Purpose : To develop elasticity models of the crystalline lens using Brillouin microscopy data and evaluate their performance in lens accommodation models.

Methods : Results from compression tests and Brillouin data on human crystalline lenses aged 14, 37, and 67, and Brillouin microscopy data on longitudinal modulus variation (Besner et al IOVS 2016) were used in a finite element model of lens compression to obtain parameters for elasticity profiles of crystalline lenses in the form E(r,θ) = E_n – E_s(r/r_s)^k, where E_n and E_s are elasticity (in Young's Modulus) at nucleus and surface, r_s is distance from center to surface at θ, and k is rate of change from nucleus to surface. Then, finite element models of crystalline lenses subjected to accommodation forces (for lenses aged 29 and 45 years) were developed to incorporate these gradient elasticity profiles. The models were evaluated for two separate boundary conditions: 1) with a fixed displacement corresponding to expected ciliary body expansion, 2) with a fixed force of 0.08 N. Deformation of nodes was used to calculate the deformed radii of curvature of anterior and posterior surfaces (as spherical fit) as well as the deformed thickness. Accommodation amplitude was calculated by computing lens power for deformed and undeformed conditions. Results were compared to lenses using elasticity profiles from earlier studies (Burd et al Vision Res 2002).
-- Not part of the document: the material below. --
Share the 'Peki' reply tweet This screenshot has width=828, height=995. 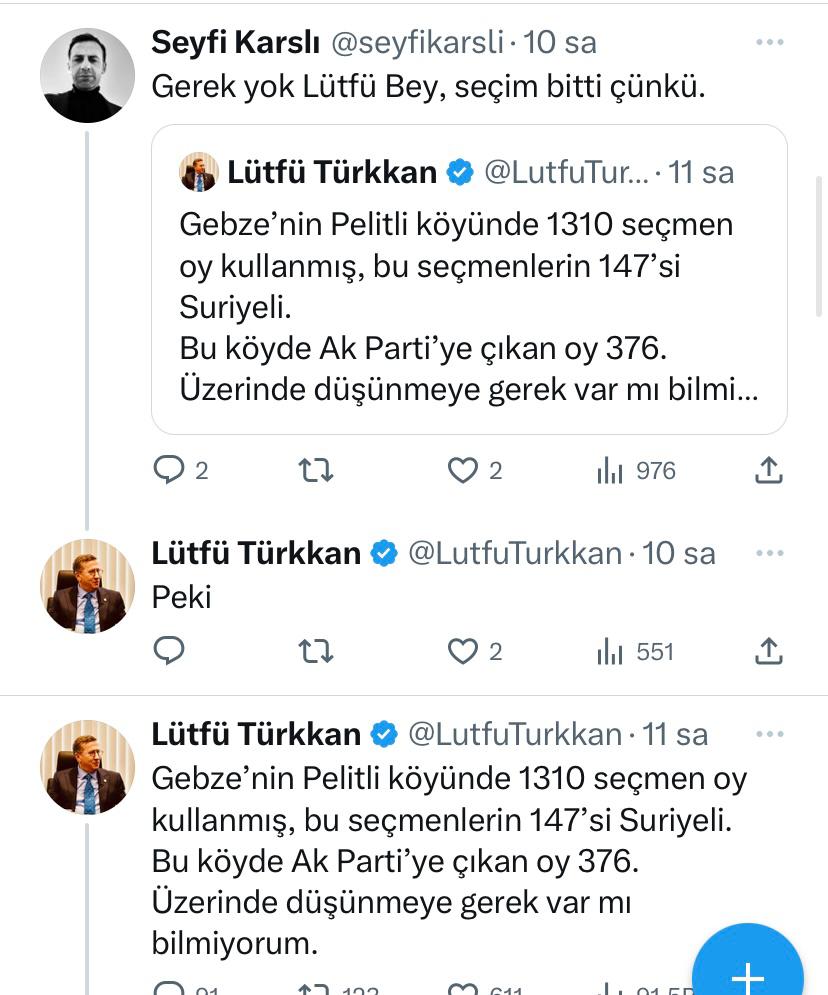[768, 652]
Results : Elasticity profiles obtained had average E value of 0.0048 MPa and E_n>E_s. For a fixed displacement, simulations using elasticity profiles derived from Brillouin microscopy data showed 42% and 32% less power change than elasticity profiles derived from other methods for two lenses. For a fixed force of 0.08 N, the difference between Brillouin and other gradient profiles increased, to 56% for 29-year-old model and 46% for 45-year-old model. Difference in diopter between 29 and 45 year models was smaller in Brillouin profiles than in other gradient profiles. Values of parameter k were found to affect the power change by 0.2-0.5 D for a fixed geometry.
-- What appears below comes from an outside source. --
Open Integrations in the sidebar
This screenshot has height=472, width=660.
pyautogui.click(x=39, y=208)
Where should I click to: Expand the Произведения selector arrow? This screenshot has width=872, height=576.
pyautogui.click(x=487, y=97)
Conclusions : Elasticity profiles found in Brillouin microscopy (where E_n>E_s) show less accommodation amplitude than those with E_s>E_n. Variations of rate of change in gradient (with fixed E_n, E_s) have a minor effect on accommodation amplitude. Conversion process from Brillouin frequency shift to Elastic Modulus might account for reduced accommodation amplitude.

This is an abstract that was submitted for the 2017 ARVO Annual Meeting, held in Baltimore, MD, May 7-11, 2017.